BigQuery でこのスキーマを表示すると、次の固定フィールドが表示されます。

フィールド名 モード 説明
reference_name STRING NULLABLE 参照名
start_position INTEGER NULLABLE 開始位置(0 から始まる)。一連の参照ベースの最初のベースに対応します。
end_position INTEGER NULLABLE 終了位置(0 から始まる)。参照対立遺伝子における、最終ベース後の最初のベースに対応します。
reference_bases STRING NULLABLE 参照ベース
alternate_bases RECORD REPEATED 代替ベースごとに 1 つのレコード(ある場合)。詳細な alternate_bases レコード情報をご覧ください。
alternate_bases.alt STRING NULLABLE 代替塩基。
names STRING REPEATED 変数名(RefSNP ID など)。
quality FLOAT NULLABLE Phred スケールの品質スコア。-10log10 予測値(呼び出し失敗時)。値が大きいほど品質が高くなります。
filter STRING REPEATED 失敗したフィルタ(ある場合)、またはバリアントがすべてのフィルタを通過したことを示す「PASS」のリスト。
call RECORD REPEATED 呼び出しごとに 1 つのレコード。

また、このスキーマには、次の変数フィールドがあります(INFO フィールド)。

フィールド名 モード 説明
call.name STRING NULLABLE 呼び出しの名前。
call.genotype INTEGER REPEATED 呼び出しの遺伝子型。遺伝子型が呼び出されない場合は「-1」が使用されます。
call.phaseset STRING NULLABLE コールのフェーズセット(ある場合)。「*」は、遺伝子型が段階的であるものの、フェーズセット(FORMAT の 「PS」)が指定されていない場合に使用されます。

詳細な alternate_bases レコード情報

alternate_bases レコードには、値が Number=AINFO フィールドが存在します。このレコードにより、各フィールドを対応する代替レコードにマッピングする必要がなくなり、クエリが簡素化されます。

以前の BigQuery スキーマ バージョン(Number=A フィールドが代替塩基に依存しない場合)を使用するには、次の手順を行います。

  1. Variant Transforms ツールを実行して、--split_alternate_allele_info_fields フラグを渡す。
  2. --split_alternate_allele_info_fields フラグの値を False に設定する。

レコードを自動的に分割する

次の場合、Variant Transforms ツールはレコードを複数の行に自動的に分割し、各行を 100 MB 未満にします。

  • 1 レコードの呼び出し回数が多い場合。
  • 呼び出し回数が多く、BigQuery の行が 100 MB を超える場合。

BigQuery には行あたり 100 MB の上限があるため、自動レコード分割が必要になります。

Null 値

浮動小数点や整数の繰り返しフィールドに Null 値が含まれている場合、Variant Transforms ツールは BigQuery スキーマを作成できません。BigQuery では、繰り返しフィールドに Null 値を使用できません。
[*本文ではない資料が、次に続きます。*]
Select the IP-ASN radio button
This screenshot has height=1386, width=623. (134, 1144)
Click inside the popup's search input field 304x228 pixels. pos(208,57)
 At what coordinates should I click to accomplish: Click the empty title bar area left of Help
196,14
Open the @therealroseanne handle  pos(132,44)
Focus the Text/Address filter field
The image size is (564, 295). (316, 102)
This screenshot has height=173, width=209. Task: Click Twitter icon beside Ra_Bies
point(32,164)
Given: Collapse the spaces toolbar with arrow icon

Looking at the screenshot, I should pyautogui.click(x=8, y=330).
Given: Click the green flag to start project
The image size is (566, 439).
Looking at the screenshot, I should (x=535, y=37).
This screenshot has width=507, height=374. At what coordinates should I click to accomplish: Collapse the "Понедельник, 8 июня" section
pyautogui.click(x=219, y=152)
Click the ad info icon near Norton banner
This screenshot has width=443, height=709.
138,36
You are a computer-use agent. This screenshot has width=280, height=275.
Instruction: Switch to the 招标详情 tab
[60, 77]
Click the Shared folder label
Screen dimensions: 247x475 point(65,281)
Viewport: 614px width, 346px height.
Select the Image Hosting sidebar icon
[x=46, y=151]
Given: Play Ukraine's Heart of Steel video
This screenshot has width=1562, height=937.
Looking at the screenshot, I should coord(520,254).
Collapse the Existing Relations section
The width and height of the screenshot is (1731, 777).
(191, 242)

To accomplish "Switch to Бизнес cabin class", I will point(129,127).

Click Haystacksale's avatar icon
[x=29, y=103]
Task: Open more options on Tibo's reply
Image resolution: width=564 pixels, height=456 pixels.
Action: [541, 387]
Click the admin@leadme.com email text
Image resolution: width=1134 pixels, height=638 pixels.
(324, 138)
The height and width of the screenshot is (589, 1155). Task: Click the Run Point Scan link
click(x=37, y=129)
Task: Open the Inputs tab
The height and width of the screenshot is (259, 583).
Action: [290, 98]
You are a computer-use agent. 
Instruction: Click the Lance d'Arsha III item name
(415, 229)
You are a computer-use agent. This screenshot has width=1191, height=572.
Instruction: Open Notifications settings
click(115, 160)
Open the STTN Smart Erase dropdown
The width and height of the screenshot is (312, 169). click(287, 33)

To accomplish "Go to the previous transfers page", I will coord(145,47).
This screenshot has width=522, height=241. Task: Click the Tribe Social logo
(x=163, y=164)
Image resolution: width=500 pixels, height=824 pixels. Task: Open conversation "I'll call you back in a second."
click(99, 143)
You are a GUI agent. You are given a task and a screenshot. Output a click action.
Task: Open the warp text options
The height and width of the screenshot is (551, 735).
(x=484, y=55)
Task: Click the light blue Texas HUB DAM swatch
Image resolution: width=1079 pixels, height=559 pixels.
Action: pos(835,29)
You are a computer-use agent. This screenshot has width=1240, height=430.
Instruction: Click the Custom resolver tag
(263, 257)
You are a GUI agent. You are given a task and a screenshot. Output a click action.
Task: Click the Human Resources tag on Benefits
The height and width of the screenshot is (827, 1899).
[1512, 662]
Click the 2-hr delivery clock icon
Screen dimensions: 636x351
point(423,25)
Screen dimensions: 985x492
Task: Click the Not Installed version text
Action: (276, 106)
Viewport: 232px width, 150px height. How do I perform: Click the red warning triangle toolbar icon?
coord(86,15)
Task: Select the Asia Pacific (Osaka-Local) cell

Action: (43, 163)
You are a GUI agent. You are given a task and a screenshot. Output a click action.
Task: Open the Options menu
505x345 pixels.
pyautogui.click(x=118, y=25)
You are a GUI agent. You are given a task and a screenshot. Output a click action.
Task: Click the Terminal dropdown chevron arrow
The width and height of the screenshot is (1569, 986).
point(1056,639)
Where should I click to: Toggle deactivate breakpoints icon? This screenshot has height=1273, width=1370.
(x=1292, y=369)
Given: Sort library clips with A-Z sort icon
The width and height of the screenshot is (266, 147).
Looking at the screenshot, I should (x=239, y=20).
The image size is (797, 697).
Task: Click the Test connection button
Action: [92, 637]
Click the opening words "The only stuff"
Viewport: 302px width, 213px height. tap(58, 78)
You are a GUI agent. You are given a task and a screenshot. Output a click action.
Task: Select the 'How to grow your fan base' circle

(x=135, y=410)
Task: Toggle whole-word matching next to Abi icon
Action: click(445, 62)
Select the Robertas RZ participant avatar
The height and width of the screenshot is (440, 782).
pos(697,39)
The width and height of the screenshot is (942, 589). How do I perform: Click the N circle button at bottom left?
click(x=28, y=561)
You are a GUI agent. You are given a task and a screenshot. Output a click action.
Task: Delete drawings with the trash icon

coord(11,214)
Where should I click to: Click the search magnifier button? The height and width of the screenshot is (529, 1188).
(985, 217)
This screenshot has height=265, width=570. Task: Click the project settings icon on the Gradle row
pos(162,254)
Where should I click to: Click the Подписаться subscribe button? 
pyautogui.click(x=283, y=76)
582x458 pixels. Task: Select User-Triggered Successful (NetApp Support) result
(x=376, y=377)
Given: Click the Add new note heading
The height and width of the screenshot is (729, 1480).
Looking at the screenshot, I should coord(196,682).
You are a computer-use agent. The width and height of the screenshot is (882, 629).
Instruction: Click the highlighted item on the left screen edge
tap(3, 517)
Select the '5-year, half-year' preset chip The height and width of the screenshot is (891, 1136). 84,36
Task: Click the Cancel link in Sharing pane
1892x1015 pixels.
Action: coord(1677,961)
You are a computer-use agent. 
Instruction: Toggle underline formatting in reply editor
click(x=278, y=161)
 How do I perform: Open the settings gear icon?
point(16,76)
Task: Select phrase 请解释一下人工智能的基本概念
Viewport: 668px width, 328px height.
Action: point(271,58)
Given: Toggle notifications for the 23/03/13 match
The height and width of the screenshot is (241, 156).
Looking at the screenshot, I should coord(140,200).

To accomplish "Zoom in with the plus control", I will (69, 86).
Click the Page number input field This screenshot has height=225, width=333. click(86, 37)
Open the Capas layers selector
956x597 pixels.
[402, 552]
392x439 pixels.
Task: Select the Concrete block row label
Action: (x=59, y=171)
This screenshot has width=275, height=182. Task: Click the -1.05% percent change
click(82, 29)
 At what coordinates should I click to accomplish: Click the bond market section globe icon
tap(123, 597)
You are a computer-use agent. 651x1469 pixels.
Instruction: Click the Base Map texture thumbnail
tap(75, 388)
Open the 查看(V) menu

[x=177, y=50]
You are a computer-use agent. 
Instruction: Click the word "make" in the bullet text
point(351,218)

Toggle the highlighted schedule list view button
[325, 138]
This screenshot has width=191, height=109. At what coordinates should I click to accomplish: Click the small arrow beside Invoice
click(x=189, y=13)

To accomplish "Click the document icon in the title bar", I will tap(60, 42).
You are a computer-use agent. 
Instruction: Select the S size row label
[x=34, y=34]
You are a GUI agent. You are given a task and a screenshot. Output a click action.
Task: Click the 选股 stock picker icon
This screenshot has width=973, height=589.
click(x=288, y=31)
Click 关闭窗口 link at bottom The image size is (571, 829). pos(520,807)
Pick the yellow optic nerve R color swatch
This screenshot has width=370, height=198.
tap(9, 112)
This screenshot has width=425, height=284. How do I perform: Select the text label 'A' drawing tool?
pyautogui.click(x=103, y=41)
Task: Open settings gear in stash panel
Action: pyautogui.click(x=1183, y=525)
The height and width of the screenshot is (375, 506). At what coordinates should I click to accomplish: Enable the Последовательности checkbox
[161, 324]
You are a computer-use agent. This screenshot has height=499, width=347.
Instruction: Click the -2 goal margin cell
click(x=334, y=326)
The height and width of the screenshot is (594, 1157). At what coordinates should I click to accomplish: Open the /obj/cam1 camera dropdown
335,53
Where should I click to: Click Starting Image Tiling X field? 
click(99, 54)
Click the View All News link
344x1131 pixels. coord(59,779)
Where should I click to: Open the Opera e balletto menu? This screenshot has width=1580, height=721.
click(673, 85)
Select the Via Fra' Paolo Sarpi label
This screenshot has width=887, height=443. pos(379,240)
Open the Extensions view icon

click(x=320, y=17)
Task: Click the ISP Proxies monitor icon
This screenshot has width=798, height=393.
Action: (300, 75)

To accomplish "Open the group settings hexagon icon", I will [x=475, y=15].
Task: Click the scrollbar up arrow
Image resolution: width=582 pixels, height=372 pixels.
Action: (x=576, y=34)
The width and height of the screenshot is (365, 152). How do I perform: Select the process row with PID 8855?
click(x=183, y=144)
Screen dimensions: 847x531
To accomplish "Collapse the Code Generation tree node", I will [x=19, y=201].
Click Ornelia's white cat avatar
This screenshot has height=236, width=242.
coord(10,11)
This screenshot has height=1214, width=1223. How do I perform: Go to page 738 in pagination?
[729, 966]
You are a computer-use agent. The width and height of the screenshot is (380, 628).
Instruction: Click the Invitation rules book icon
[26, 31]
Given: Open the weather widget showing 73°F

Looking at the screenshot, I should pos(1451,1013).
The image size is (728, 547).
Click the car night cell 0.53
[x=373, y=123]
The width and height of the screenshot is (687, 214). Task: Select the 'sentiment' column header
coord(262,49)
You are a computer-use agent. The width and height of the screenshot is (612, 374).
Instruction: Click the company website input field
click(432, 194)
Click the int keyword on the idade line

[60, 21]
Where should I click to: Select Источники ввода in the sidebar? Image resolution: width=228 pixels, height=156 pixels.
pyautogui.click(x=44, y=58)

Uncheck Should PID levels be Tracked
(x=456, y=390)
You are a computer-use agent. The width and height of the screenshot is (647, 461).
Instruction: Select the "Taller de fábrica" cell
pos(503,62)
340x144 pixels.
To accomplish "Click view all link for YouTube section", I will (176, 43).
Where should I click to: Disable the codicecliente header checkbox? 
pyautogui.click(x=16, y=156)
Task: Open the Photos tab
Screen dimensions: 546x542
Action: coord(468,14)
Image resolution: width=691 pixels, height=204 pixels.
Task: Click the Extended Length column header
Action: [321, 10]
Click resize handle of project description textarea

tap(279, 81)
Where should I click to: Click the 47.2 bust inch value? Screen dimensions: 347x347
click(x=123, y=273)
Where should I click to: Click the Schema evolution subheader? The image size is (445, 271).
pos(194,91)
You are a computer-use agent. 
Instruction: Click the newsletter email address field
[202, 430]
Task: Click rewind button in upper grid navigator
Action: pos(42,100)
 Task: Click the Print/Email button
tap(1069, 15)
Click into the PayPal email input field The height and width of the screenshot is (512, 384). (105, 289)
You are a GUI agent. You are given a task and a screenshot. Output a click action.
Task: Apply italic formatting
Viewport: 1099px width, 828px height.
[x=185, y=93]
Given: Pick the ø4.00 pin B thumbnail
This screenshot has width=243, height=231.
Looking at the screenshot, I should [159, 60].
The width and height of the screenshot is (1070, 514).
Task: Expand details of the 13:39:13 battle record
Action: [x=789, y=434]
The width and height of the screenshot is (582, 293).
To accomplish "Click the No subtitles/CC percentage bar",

レコード全体は null でも構いませんが、レコード内の値は null でない必要があります。

例:

  1. VCF ファイルの INFO フィールドに値 1,.,2 があるとします。1,null,2 は、Variant Transforms ツールを使用して BigQuery に読み込めません。
  2. この Null 値は、別の数値に置き換える必要があります。デフォルトでは、置換値は -2^31 または -2147483648 です。

カスタムの数値を設定するには、Variant Transforms ツールを実行する際に --null_numeric_value_replacement フラグに値を渡します。

null 値を文字列に変換して、. を値として使用することもできます。その際、ヘッダーは String として指定する必要があります。